**Task description**
In this exercise, retype exactly the lines from the start of the entries through the line bearing "This screenshot has width=521, height=403.", leaving every picture out.

Items listed in a dataset

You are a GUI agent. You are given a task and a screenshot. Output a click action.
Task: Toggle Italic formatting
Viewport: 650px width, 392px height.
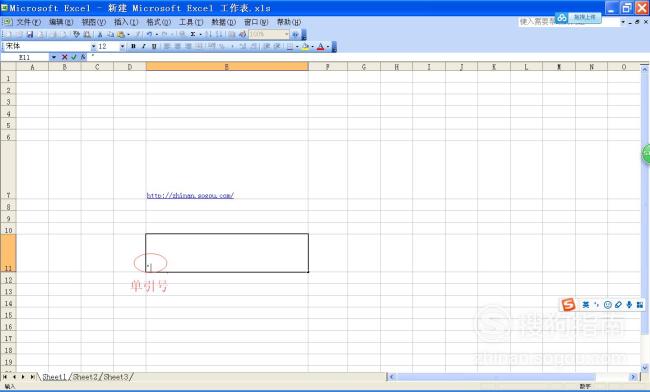(143, 46)
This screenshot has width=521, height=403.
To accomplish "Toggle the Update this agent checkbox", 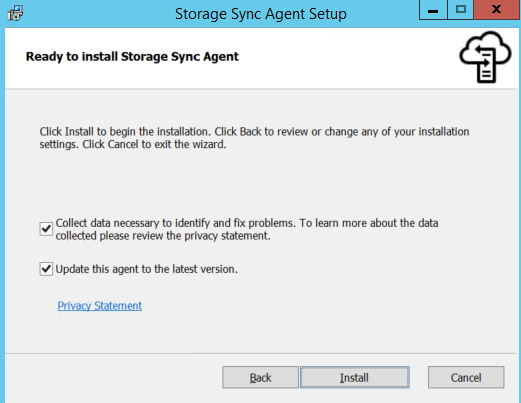I will coord(46,269).
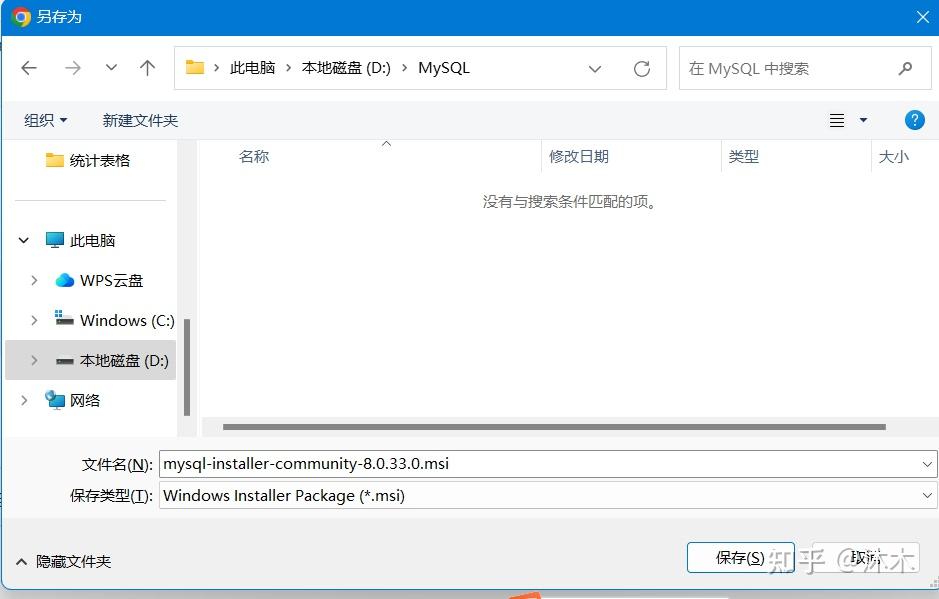Click the file name input field
Viewport: 939px width, 599px height.
point(539,464)
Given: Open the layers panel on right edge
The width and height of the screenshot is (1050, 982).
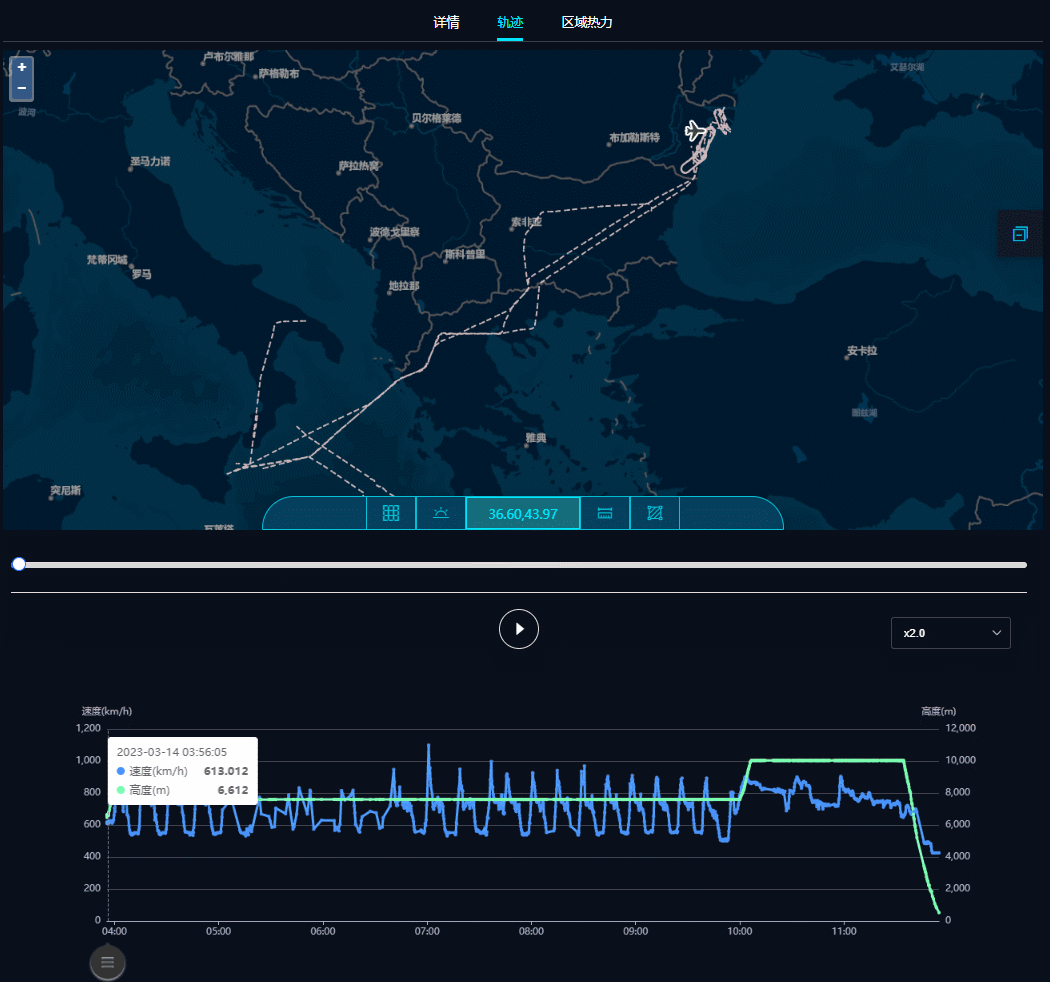Looking at the screenshot, I should point(1020,234).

**Expected answer**
You are a GUI agent. You are given a task and a screenshot. Output a click action.
Task: Toggle Italic formatting
Viewport: 650px width, 392px height.
(143, 46)
This screenshot has width=521, height=403.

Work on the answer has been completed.